I had plenty of opportunities to “do yoga” over the years. I went to a college that required two years of PE classes, and one of the choices was yoga. But I would sooner take a beginners’ swim class (even though I already knew how to swim) or go for a run (whereby I ran out of sight of the PE instructor and then looped back to my dorm room, where I hid out for an hour or so, then ran back to the starting point to check in and get credit for having run four or five miles) or play mandolin in the school’s marching band (this was for PE credit, mind you). What was I thinking? Probably what everyone in the late 1970s was thinking: Yoga is for girls. (Although looking back on it, it would have been a great way to meet them.)

The “you should do yoga” ear worm quieted down for a few decades, as I fully entered adulthood and people generally stopped telling me what I should and shouldn’t do. And although I was pretty inactive much of the time—at least when I wasn’t taking my kids to the playground or on the (very) occasional hike through the woods—I got away with lethargy because I was blessed with a body type and metabolism that, at least on the outside, didn’t really show the effects of indolence.

A few times as I got older, my LDL cholesterol count crept into the warning zone, and my doctor suggested some sort of regular exercise to get it down. I bargained with him, and we agreed that before taking such extreme measures, I would up my intake of red wine and lower my consumption of products derived from refined white flour. That did the trick.
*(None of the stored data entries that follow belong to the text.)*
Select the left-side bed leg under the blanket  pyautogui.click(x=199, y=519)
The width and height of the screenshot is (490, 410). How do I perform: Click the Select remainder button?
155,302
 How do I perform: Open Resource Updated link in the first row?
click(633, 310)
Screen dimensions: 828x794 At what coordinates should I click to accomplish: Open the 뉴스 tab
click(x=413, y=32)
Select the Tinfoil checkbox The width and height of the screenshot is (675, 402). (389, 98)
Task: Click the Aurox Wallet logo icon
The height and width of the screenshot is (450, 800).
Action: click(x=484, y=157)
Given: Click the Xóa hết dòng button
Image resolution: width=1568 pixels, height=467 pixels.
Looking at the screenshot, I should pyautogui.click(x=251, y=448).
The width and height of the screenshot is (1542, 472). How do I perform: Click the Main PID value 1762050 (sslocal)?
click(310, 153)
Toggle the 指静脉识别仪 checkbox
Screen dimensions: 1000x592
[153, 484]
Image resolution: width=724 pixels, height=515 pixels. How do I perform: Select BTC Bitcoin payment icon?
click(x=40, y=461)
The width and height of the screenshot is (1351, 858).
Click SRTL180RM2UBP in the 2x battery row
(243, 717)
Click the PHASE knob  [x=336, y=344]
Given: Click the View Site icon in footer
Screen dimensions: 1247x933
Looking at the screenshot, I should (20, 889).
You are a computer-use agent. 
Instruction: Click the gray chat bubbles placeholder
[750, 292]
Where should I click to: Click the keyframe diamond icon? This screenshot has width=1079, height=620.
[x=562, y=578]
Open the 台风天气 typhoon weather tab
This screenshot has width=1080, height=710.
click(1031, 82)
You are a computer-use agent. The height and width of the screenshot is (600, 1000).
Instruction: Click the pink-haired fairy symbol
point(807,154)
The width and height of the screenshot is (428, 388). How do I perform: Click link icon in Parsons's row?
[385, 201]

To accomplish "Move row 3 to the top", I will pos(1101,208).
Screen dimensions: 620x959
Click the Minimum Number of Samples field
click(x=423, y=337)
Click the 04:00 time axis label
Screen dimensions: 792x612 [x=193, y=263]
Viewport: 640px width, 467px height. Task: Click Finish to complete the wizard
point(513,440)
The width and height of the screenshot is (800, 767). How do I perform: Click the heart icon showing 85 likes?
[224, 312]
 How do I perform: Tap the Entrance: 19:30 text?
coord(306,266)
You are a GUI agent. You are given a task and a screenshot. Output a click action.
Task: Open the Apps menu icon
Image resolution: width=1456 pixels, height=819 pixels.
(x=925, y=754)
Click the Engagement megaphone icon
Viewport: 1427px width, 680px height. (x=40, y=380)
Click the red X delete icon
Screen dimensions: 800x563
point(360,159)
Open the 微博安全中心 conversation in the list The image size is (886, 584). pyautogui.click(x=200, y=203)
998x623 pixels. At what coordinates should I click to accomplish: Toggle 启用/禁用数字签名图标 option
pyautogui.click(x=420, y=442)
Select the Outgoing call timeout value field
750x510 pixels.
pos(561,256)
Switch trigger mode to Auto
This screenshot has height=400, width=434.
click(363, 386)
Then things fell apart. My marriage ended, red wine turned into copious amounts of single-malt Scotch, and dark clouds began crowding the horizon and my peripheral vision. Friends, work colleagues, and doctors alike said, “You need to get regular exercise.”

I tried walking. I liked it, but it didn’t quite cut it. It was too easy to find reasons not to do it—it was raining, it was too hot, it was too cold.

One day when it really was too cold to walk—it was January in New England—a close friend said, “You should try yoga.” She mentioned the mental benefits as much as the physical ones, and thought the combination might go a long way toward curing what ailed me.

So there it was again. I should do yoga. But this time, unlike all the others, the suggestion penetrated my wall of resistance, which had crumbled like so many of my other defenses. I still didn’t know exactly what it meant to “do yoga.” But I knew I needed to do something, and what did I have to lose? At least it was indoors, and I still had my secret weapon—the Lotus. Plus, there was a yoga studio right around the corner from where I lived.

So I put on a T-shirt and sweatpants I had kept in a drawer for years, in the event that I had a sudden urge to exercise, rolled up the mat a friend had given me, walked the 30 seconds to the front door of the studio, ascended the long flight of stairs, walked into the classroom, and said, “I’m ready to be here now.”

“It’s about time,” said the teacher. “We’ve been waiting for you.”

Seth Rogovoy is a writer and editor living in Hudson, New York.